Sanatçının çalışmaları yerel toplumu, gündemi ve medyayı bir yandan referans alırken diğer yandan da hicveder. Geçtiğimiz yıllara ait çalışmalarından “İntihar” genç kızların Batılılaşma uğruna nasıl moda kurbanı olup ideallerini yitirdiklerini eleştirel bir biçimde gösterir. Daha evvelki “Okuyan Kızlar” serisinde ise kitaplar ve kütüphaneler önemli bir rol oynamaktadır. Bu seride kitaplar sadece bilgiyi sembolize etmekle kalmayıp aynı zamanda kadınların kendilerini güçlendirmeleri için birer gereç halini alır.
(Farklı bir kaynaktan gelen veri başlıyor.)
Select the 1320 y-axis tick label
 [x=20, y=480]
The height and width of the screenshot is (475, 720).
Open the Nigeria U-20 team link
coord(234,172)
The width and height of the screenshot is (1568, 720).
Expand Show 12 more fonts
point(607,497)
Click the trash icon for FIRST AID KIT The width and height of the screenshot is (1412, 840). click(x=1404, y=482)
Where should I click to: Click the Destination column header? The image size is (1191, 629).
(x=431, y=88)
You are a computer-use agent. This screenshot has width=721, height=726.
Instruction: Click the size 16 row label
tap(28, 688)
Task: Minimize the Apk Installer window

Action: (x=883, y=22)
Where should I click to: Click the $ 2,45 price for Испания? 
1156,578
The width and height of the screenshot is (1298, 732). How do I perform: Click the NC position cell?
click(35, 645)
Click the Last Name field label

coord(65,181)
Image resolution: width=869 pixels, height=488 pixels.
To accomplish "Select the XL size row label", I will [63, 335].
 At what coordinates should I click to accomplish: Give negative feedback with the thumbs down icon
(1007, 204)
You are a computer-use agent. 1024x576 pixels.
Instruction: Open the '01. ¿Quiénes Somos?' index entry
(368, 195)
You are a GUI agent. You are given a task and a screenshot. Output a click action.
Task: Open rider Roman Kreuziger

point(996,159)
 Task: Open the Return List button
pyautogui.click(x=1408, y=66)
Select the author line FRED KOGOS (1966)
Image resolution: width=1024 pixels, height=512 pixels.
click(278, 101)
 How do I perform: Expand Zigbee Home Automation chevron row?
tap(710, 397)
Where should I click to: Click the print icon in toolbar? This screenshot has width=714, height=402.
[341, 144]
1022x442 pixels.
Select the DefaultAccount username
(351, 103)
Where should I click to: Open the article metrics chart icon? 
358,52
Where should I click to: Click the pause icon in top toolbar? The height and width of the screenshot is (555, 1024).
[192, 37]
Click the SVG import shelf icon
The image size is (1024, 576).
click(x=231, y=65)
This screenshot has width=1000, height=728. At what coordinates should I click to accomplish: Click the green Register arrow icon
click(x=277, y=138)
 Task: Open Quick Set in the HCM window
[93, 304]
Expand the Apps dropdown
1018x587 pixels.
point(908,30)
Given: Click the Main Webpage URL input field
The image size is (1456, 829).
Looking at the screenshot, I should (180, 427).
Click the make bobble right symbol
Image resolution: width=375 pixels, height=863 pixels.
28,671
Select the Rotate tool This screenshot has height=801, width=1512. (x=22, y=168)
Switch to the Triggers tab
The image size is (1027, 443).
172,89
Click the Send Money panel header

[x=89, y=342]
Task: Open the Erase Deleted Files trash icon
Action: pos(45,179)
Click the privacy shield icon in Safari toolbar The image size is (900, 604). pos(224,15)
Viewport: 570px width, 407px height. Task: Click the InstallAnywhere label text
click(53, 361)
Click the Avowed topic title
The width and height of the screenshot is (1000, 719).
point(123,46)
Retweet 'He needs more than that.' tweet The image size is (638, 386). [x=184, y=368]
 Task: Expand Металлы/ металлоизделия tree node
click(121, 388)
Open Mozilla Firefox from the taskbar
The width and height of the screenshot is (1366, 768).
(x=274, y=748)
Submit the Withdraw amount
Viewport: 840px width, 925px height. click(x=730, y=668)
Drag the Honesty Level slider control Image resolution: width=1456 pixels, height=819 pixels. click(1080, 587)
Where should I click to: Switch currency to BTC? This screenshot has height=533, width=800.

“Ağıt” 11 kızı bir halının üzerine yayılmış olarak gösterirken kendine çıkış noktası olarak Amerika istilası sırasında Ebu Garip hapishanesinde üst üste yığılı Iraklı tutukluları alır, aynı zamanda Goya’nın “Savaşın Felaketleri” ve Géricault’nun “Medusa’nın Salı” isimli eserlerine de atıfta bulunur.
Nazif Topçuoğlu’nun 30 Nisan’da Galeri Nev’de açacağı sergisinde yer alan “Triptik” adlı eser adeta bir “baş eser” niteliğindedir. Santralİstanbul’da bulunan eski termik santralin kumanda odasında gerçekleştirdiği bu yapıtta sanatçı “uyumlularla” “isyankarlar” arasındaki çekişmeyi betimliyor. Böylelikle önceki eserlerinde uyum içinde birlikte hareket eden kızlar yerlerini işbirlikçiler ve asiler şeklinde bir bölünmeye bırakmaya başlar. Bu da Nazif Topçuoğlu’nun işlerinin bütünündeki ikilemi izleyiciye daha net bir biçimde fark ettirir. Bu durumda “Triptik” adeta “biz” ve “siz”in karşı karşıya olduğu bir davanın canlandırmasıdır.